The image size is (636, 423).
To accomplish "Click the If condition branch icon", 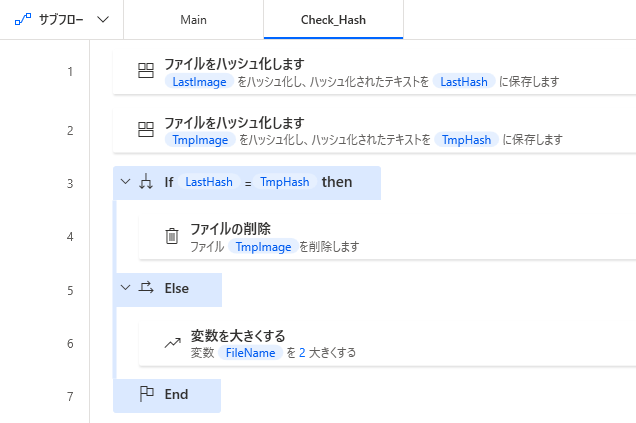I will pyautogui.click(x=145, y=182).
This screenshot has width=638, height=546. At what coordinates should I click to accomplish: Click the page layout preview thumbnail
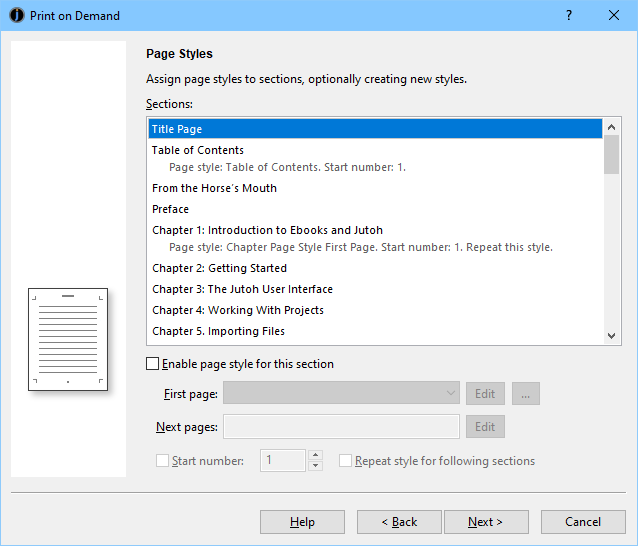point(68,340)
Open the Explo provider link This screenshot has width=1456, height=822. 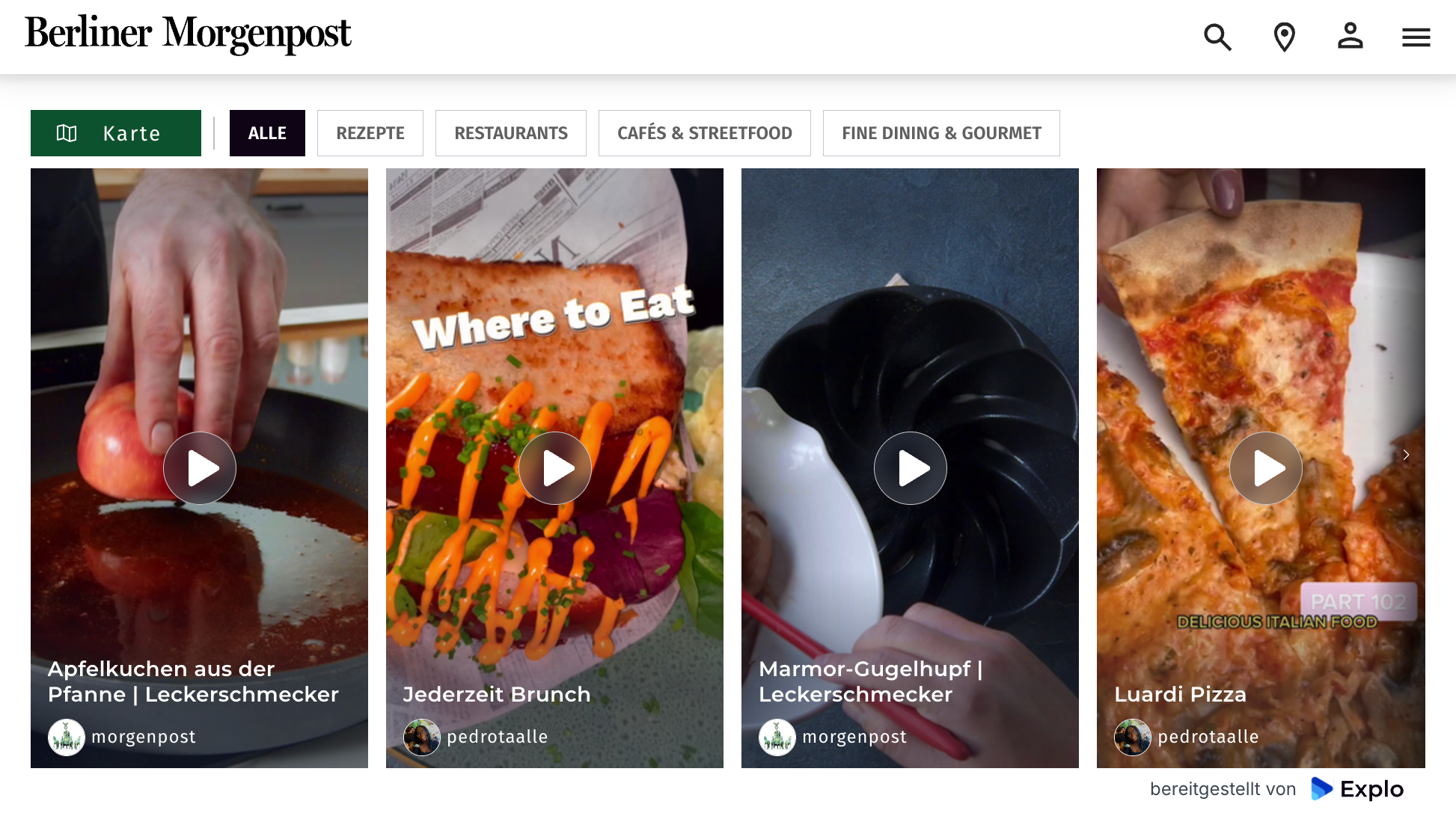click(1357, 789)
* * *
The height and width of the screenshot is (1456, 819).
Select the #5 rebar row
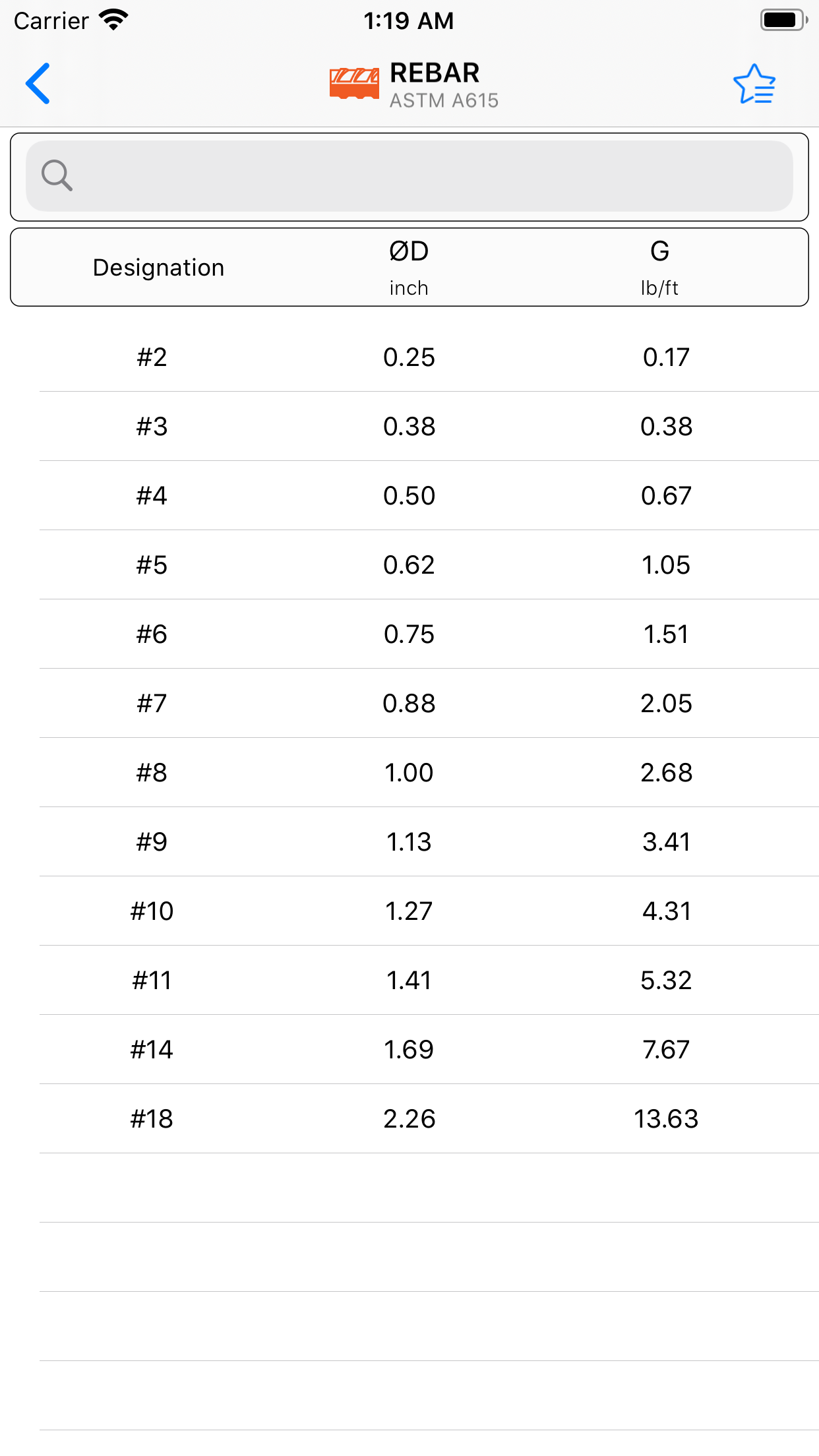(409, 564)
--
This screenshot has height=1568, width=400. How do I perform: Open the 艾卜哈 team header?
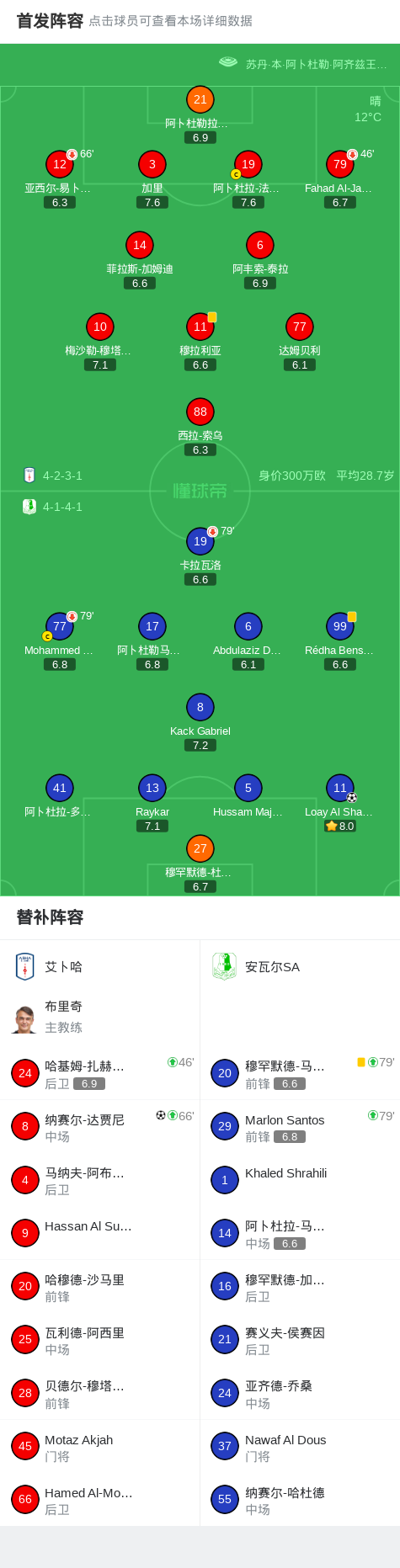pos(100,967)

- **EXERCISE DIRECTIONS**
Render the listing from the line with "This screenshot has height=1568, width=400." to the line with "pos(100,967)" as a two-column CSV with the columns request and answer, one row for each request, with each value in one quoted field and line breaks turned into spaces. Leave the pictures out.

- **RESPONSE FOR THIS EXERCISE**
request,answer
"This screenshot has height=1568, width=400. How do I perform: Open the 艾卜哈 team header?","pos(100,967)"